Cuando se habla de la generación beat −el grupo que renovó la literatura estadounidense en la década de 1950 y preparó el terreno para la contracultura y el hippismo de 1960−, los primeros nombres que salen a relucir son los de Jack Kerouac, Allen Ginsberg, Gregory Corso, Lawrence Ferlinghetti y William S. Burroughs. En pocas ocasiones se menciona a un conjunto de mujeres cuyo talento estuvo a la par de sus colegas varones. Nos referimos a autoras como Diane Di Prima, Anne Waldman y Joanne Kyger.

De entre ellas, el caso de Diane Di Prima resulta paradigmático. Su historia no sólo ilustra lo que significó el mencionado movimiento y sus aportaciones artísticas y culturales en Estados Unidos, sino también constituye un ejemplo de entrega a una vocación literaria que floreció a veces en condiciones muy difíciles y al margen de compromisos, etiquetas o estereotipos.

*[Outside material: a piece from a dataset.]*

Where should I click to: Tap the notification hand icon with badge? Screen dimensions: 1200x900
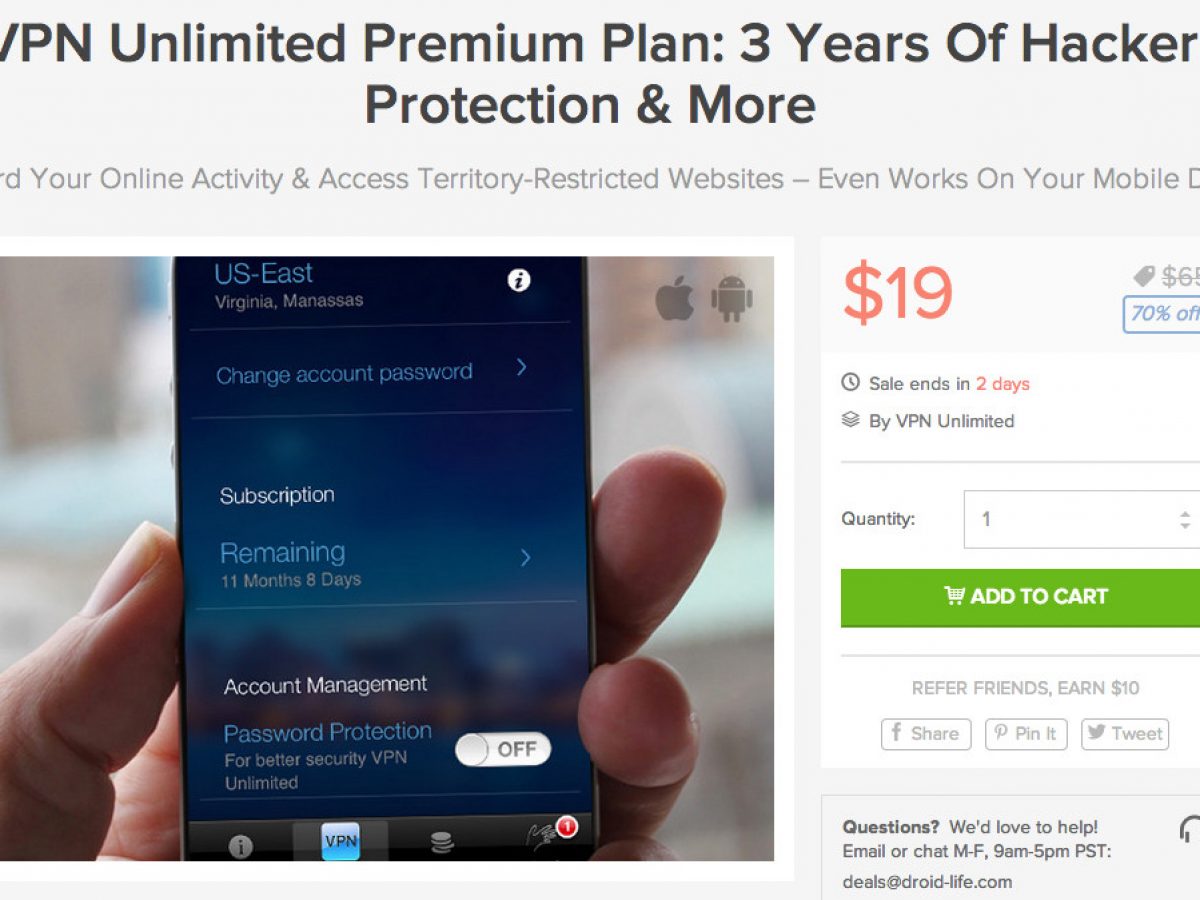[551, 836]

«Memorias de una Beatnik» es la versión en español del texto autobiográfico escrito por Di Prima en 1968, cuando tenía 34 años. Abarca un periodo que puede ubicarse entre 1953 y 1957, es decir, los años de formación y descubrimiento del mundo de esta autora.

La obra se encuentra traducida por Rubén Medina, también autor del prólogo, y fue producida por la Dirección General de Publicaciones y Fomento Editorial de la UNAM y Matadero editorial, como producto de la convocatoria de coediciones lanzada en agosto de 2020 por Libros UNAM, para apoyar a editoriales independientes cuyas labores se vieron afectadas a causa de la contingencia sanitaria derivada de la propagación del virus SARS-CoV-2.

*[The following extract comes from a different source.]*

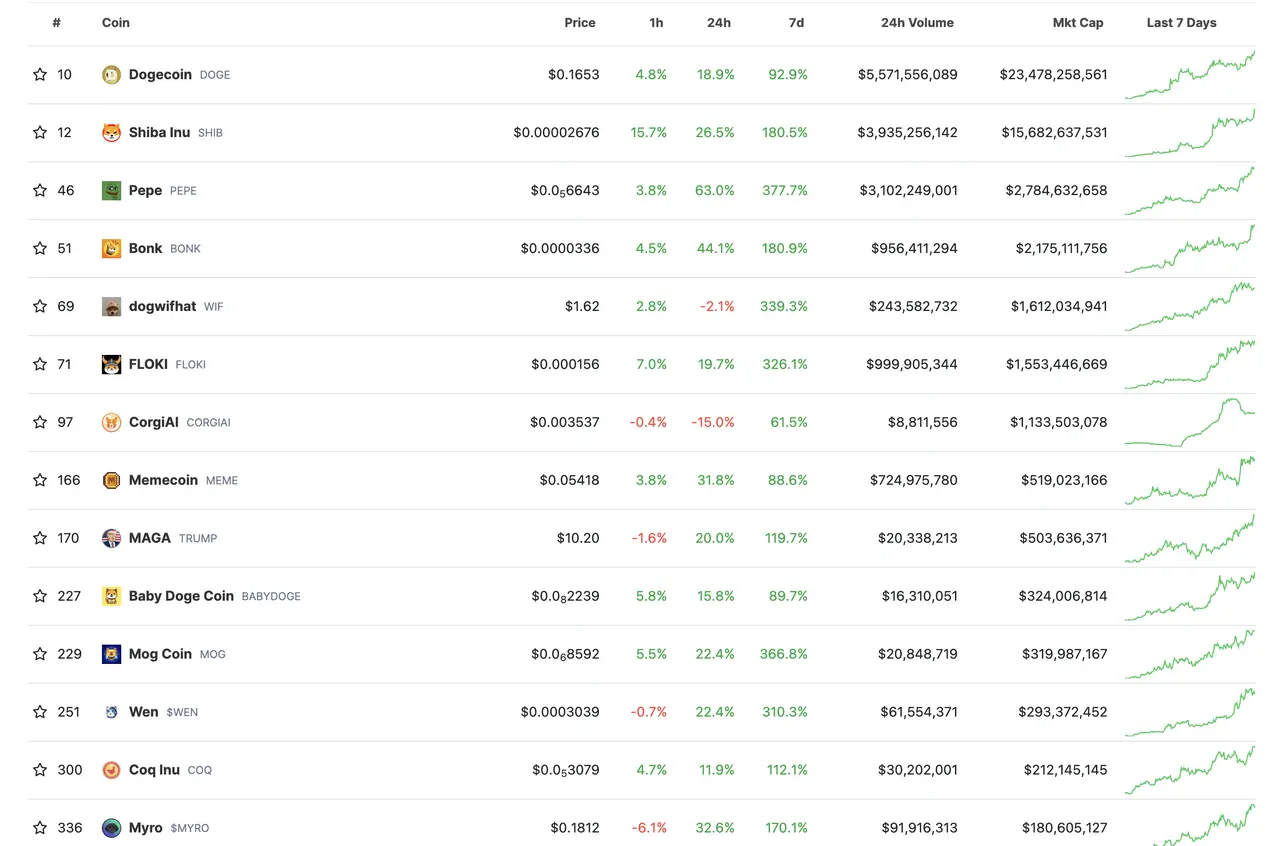Sort by the 7d change header
The width and height of the screenshot is (1280, 846).
[x=795, y=23]

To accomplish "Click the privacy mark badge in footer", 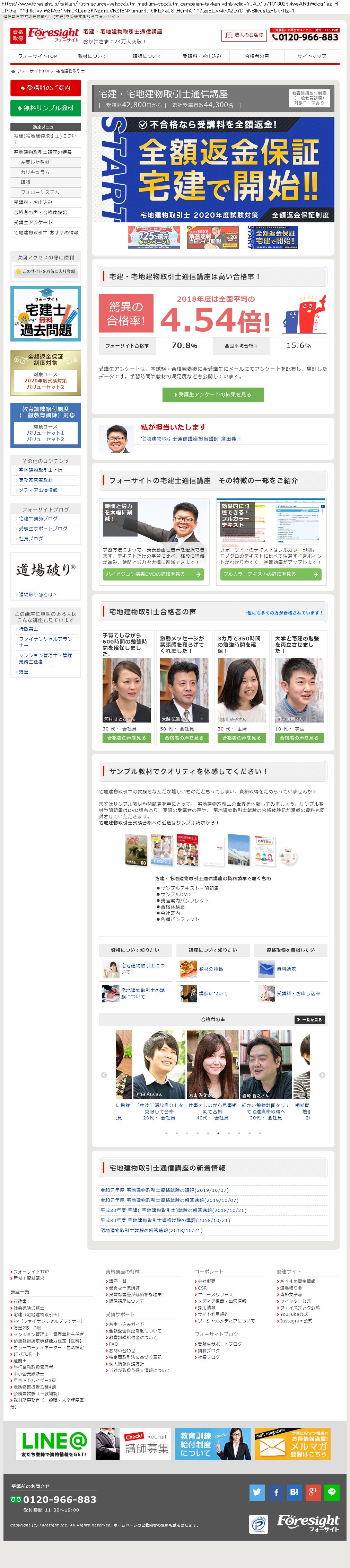I will click(x=259, y=1525).
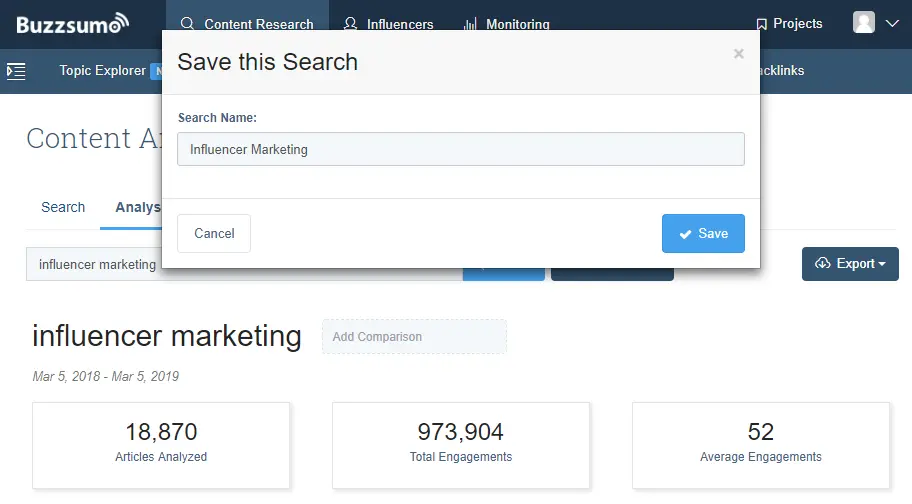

Nacida en California en 1934 y fallecida en octubre del año pasado, Di Prima destacó como poeta. Sin embargo, según nos recuerda Rubén Medina en su texto introductorio, fue también artista visual y activista: precursora de la segunda ola del feminismo que buscaba la igualdad de la mujer en la sexualidad, el trabajo, la familia, el arte y los espacios públicos. Además, se interesó en el budismo y las tradiciones esotéricas, y se le considera una pionera de la psicodelia. Su actitud ante la vida se ajusta muy bien a los principios del grupo al que se le asocia y que se caracterizó, entre otras cosas, por su insatisfacción frente al conservadurismo, el auge del consumismo y la actitud conformista de la posguerra.

Diane Di Prima.

En particular, estas memorias carecen de precisión temporal. Comienzan con la autora abandonando la universidad para irse a vivir a Nueva York, en compañía de algunas amigas, y concluyen con el encuentro de los líderes del movimiento beat: Jack Kerouac y Allen Ginsberg. Entre ambos hechos, nos topamos con páginas vibrantes ubicadas en Manhattan, donde no falta el erotismo (que deviene, la mayoría de las veces, en crudeza sexual), aunque tampoco la avidez creativa y el deseo de conocimiento. Asimismo, hay una evocación de aquellos años fundacionales que marcaron una nueva etapa para la juventud de Estados Unidos. Todo ello mediante una prosa amena y fluida que no duda en recurrir a cierto grado de ficcionalización.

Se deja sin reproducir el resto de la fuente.